I've already tried, but nothing changes.

----------

## Pithlit

OK... got me there. I'm not at home so I can't dispute that. Anyway... just humor me and try loading that module on your livecd. If it _still_ doesn't work then use the Jackass! liveCD.

----------

## rhill

uh, why would the Jackass LiveCD be any different?

8139cp is the experimental module for 8139 Rev C+ cards.  It won't be loaded if he doesn't have one.

----------

## Pithlit

The Jackass! liveCD has the module. I used it this afternoon. I don't know if the Jackass! liveCD has different modules than the Gentoo liveCD.

----------

## artworcs

My net connection was out for some houres, sorry. But back to topic.

I've recompiled my kernel do include 8139cp suport, but the modules does not load, with some sort od no such device error.

On my card there's printed that it's a rtl8139D card.
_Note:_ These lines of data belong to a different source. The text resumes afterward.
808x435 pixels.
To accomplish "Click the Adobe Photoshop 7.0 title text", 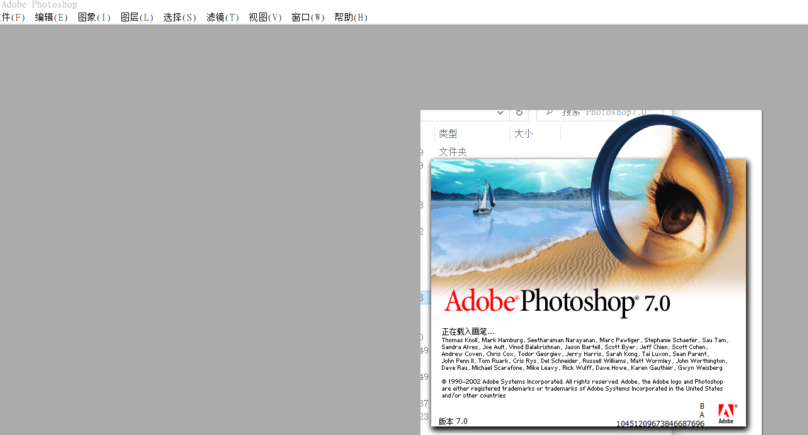I will coord(556,301).
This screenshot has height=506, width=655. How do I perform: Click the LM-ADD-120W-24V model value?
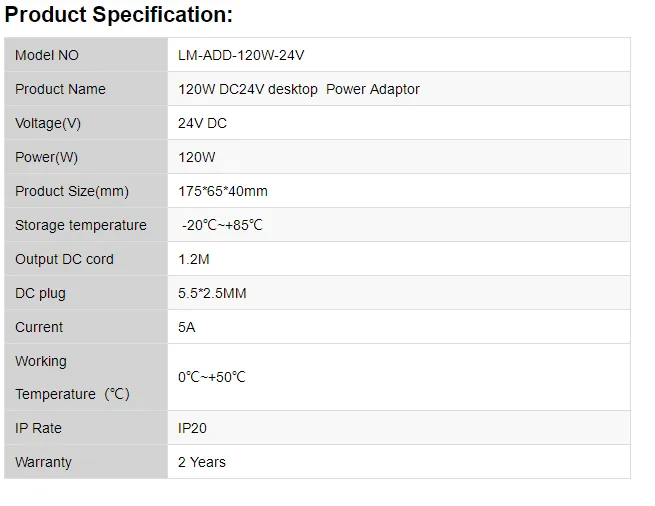coord(241,55)
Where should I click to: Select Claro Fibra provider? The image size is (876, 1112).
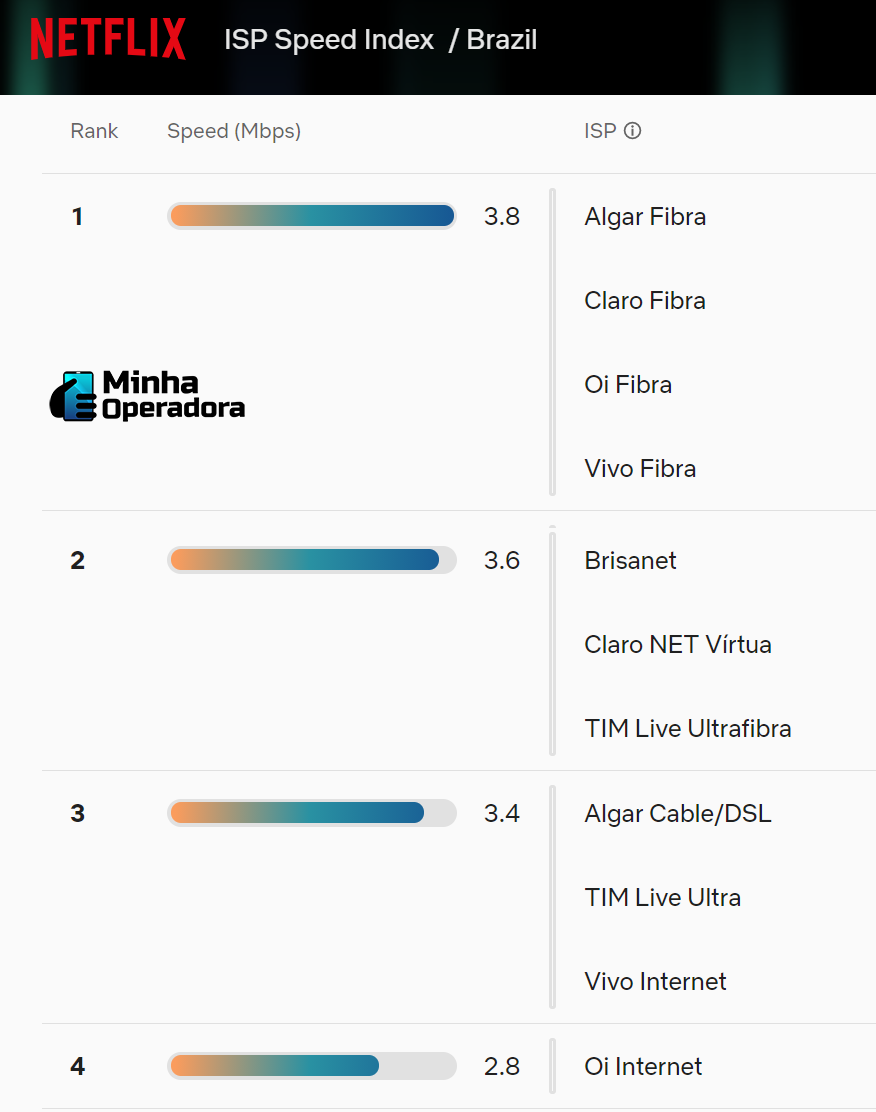coord(645,301)
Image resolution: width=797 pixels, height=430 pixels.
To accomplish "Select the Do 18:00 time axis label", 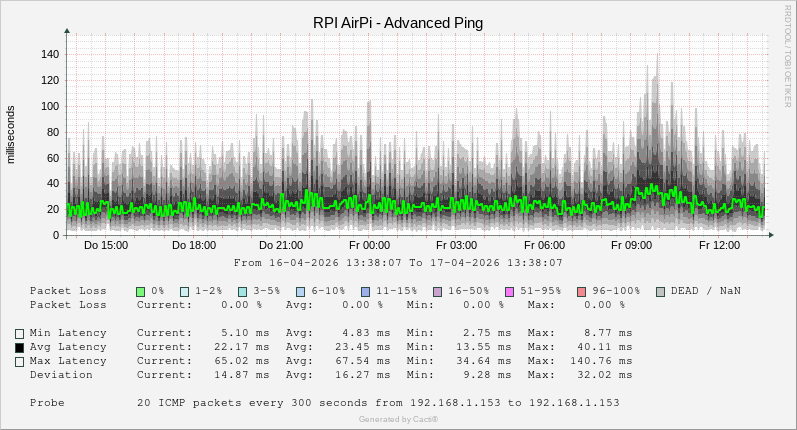I will click(194, 245).
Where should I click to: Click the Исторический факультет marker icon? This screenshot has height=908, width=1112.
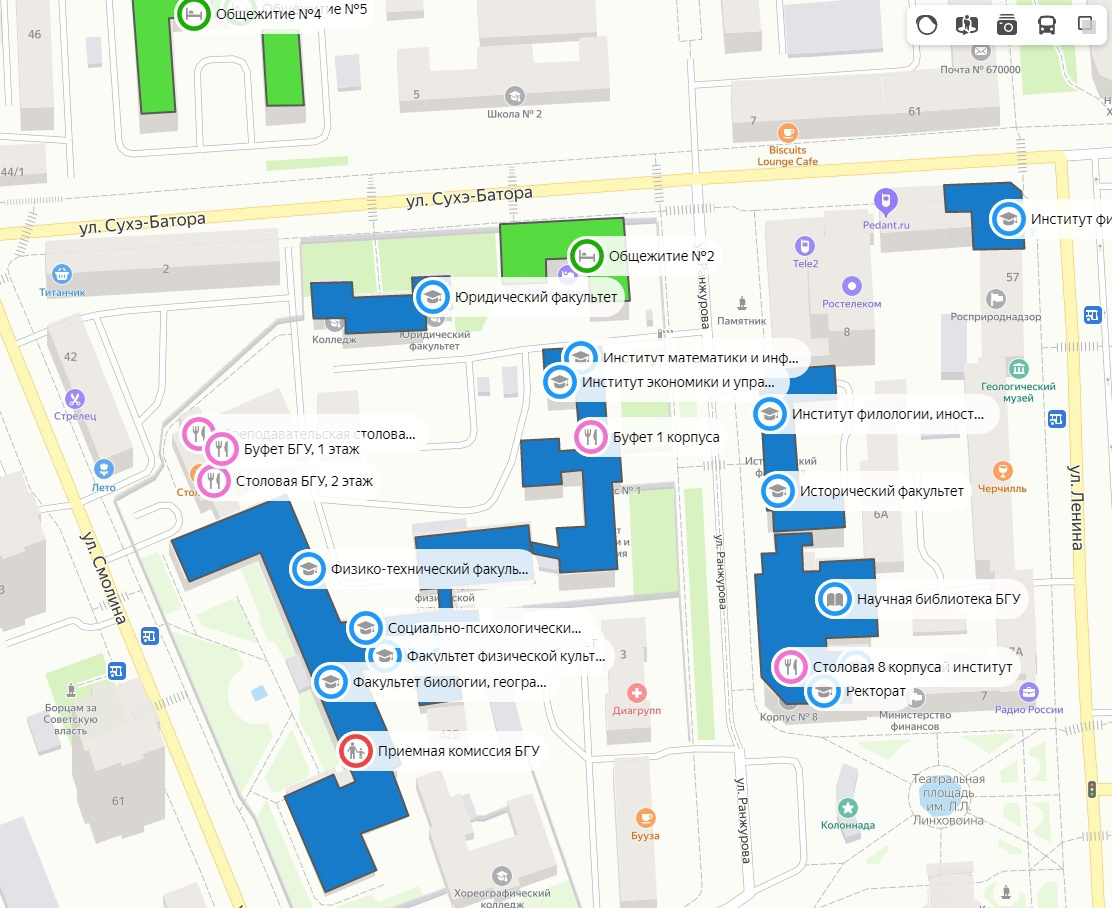(776, 491)
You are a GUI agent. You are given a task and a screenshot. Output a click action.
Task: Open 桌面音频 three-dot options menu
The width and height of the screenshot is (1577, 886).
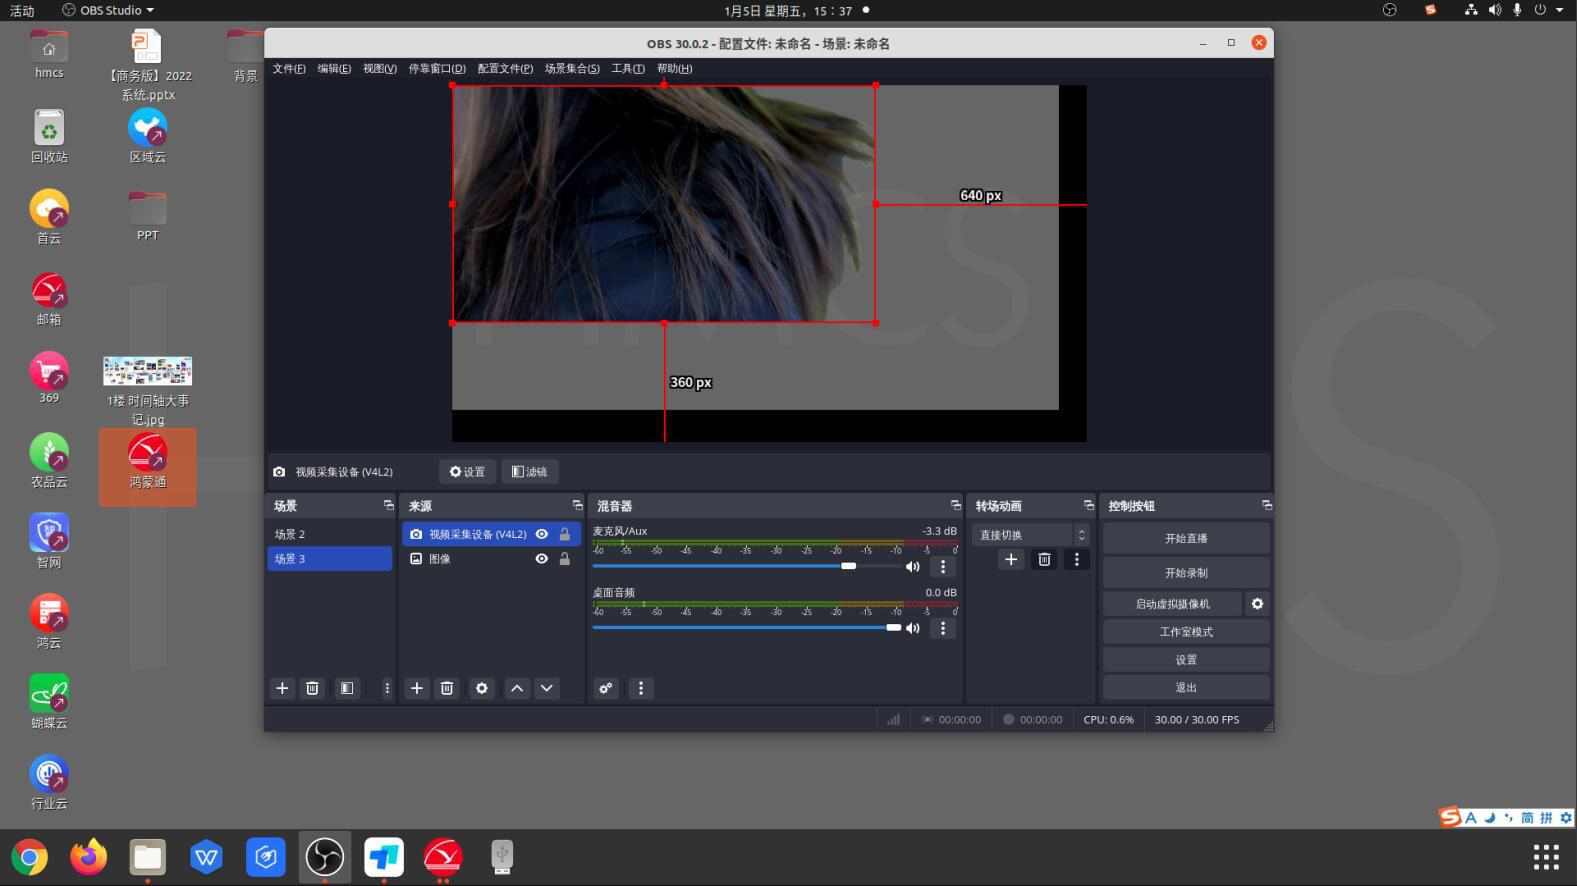click(x=943, y=629)
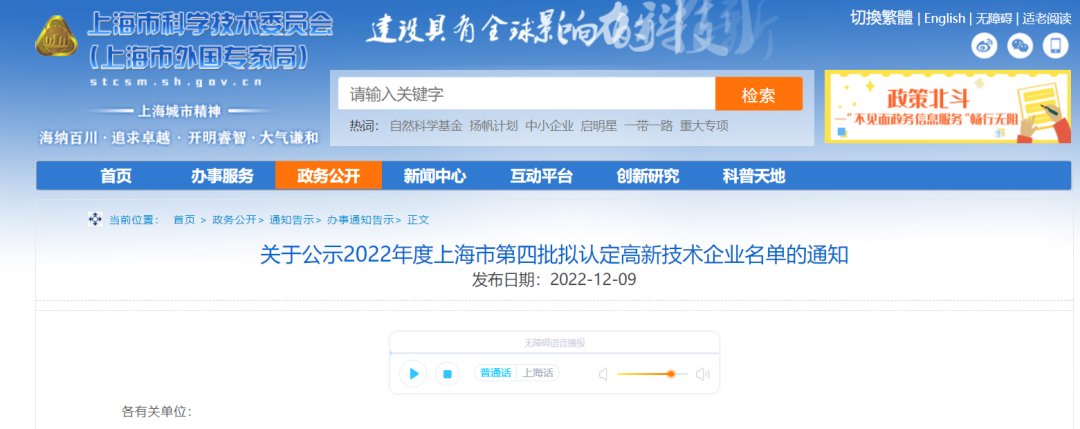The image size is (1080, 429).
Task: Click the loud-volume speaker icon
Action: click(x=702, y=374)
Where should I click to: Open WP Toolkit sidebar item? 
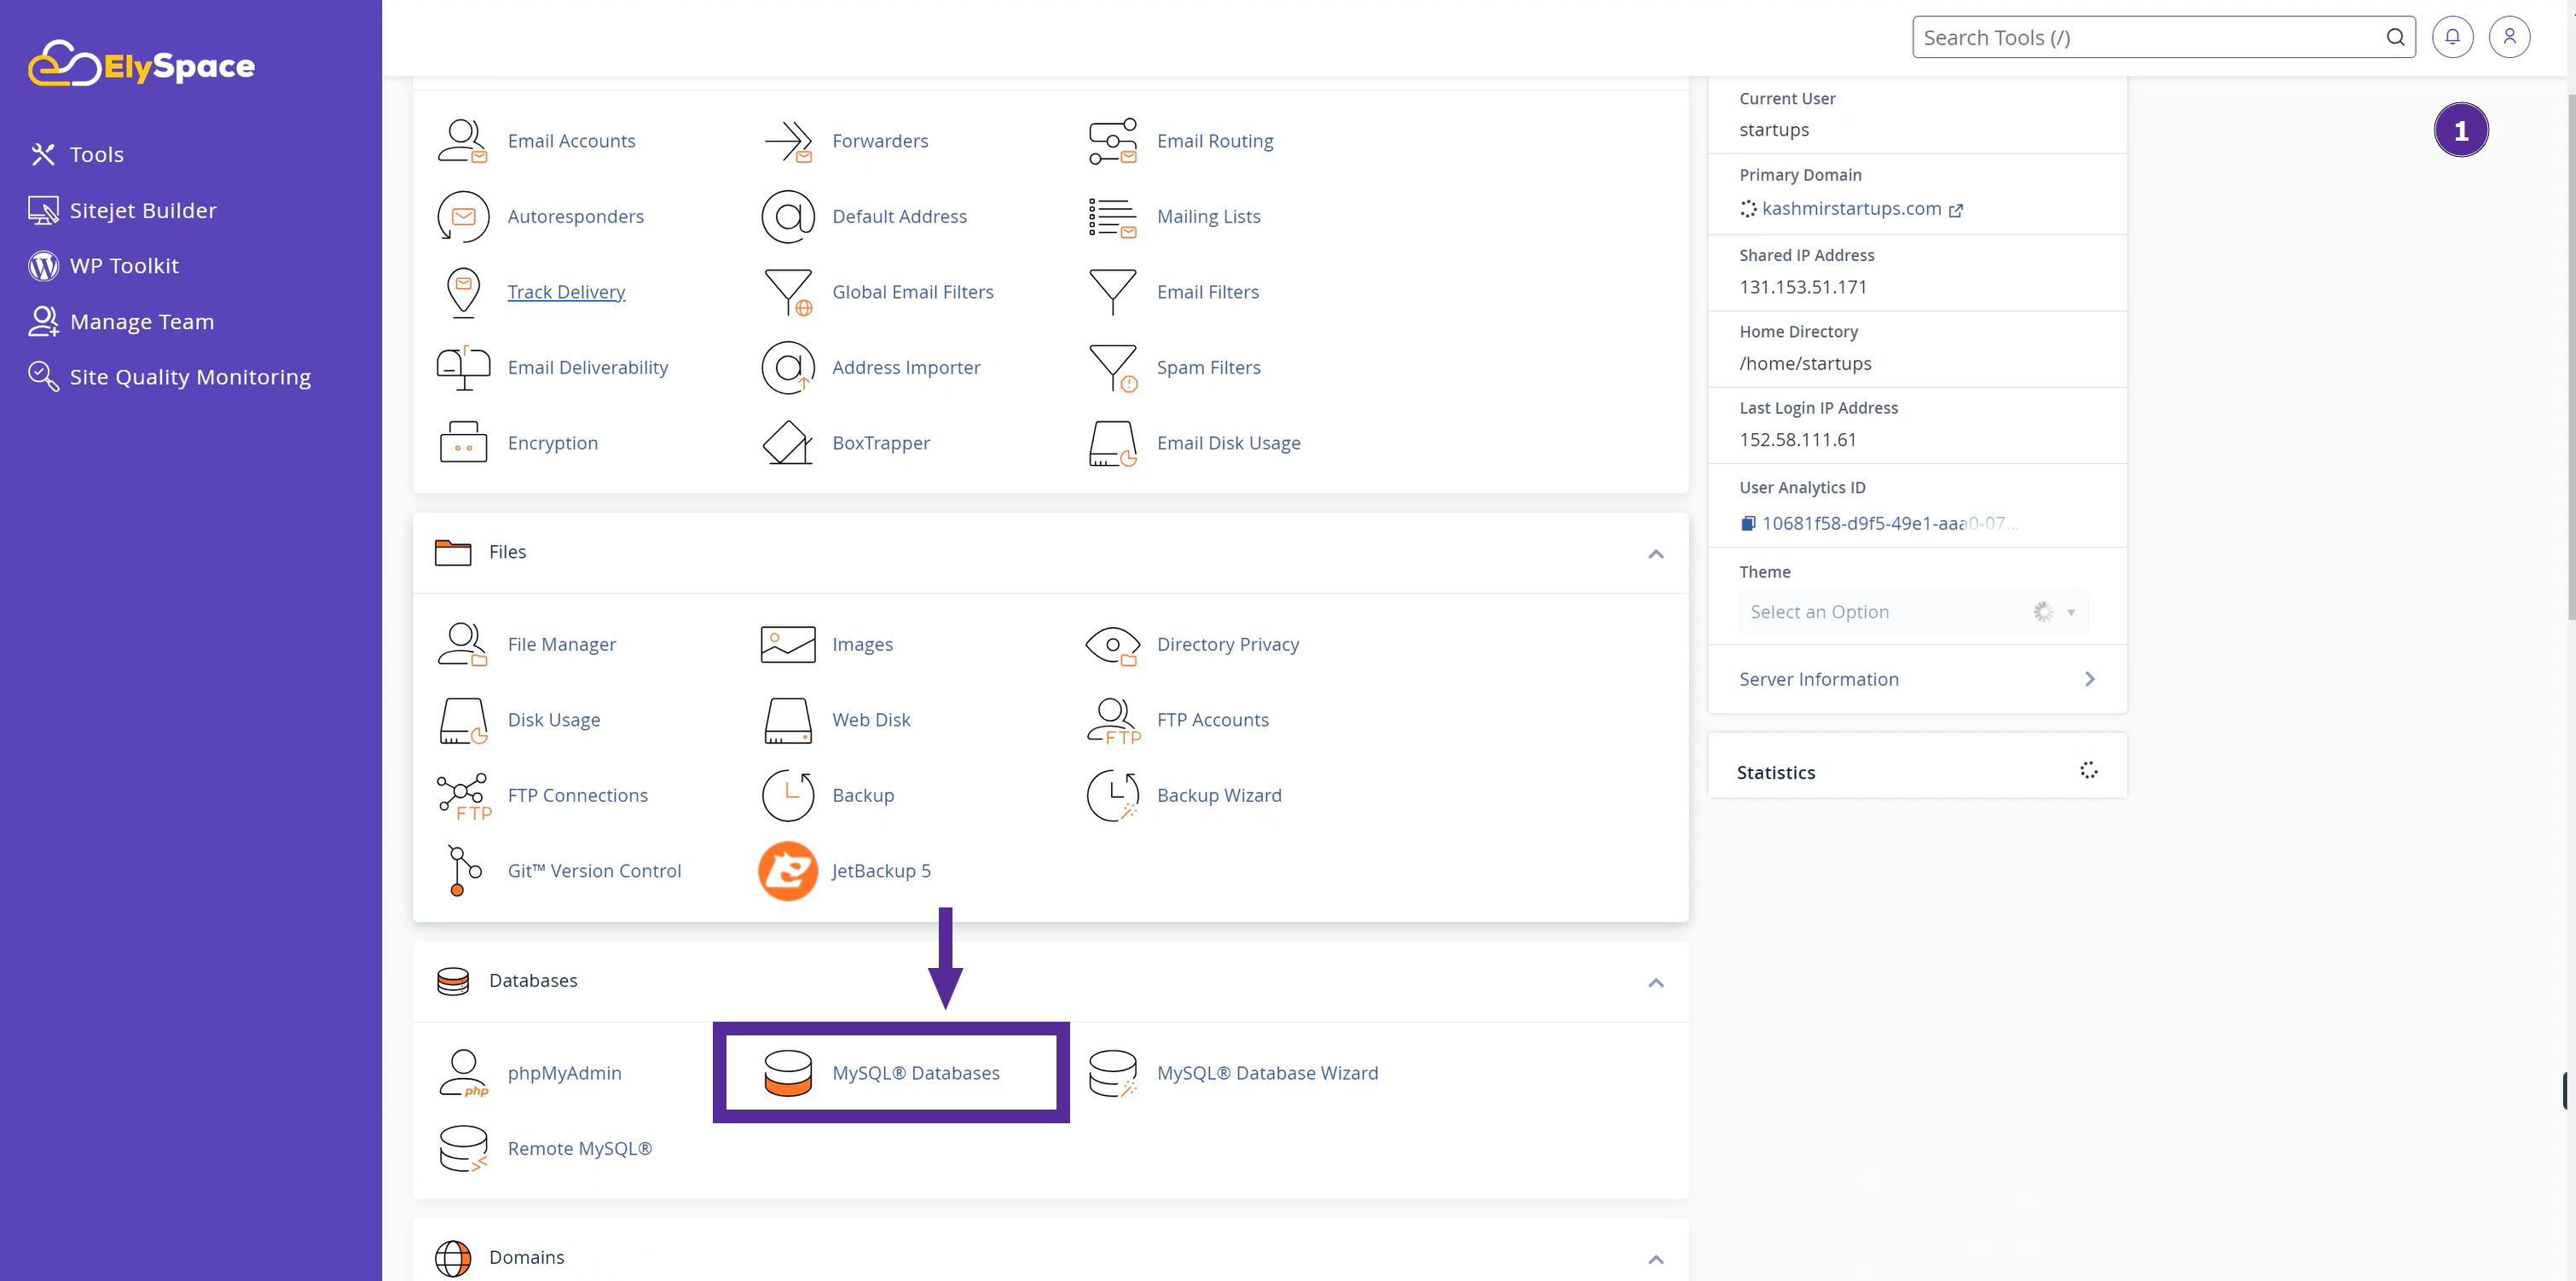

After a couple of searches i've found that 8139too is the right driver for my card, not 8139cp.

I'll keep on searching and i'll post here any new info.

[edit]And i'm currently downloading the jackass iso, but my isp is doing some work on the lines, so i don't have a too good connection[/edit]

----------

## artworcs

After editing the 8139too.c file and turning on depug messages, one can notice that in the dmesg output the card id succesfully detected as 8139D, but it doesn't work.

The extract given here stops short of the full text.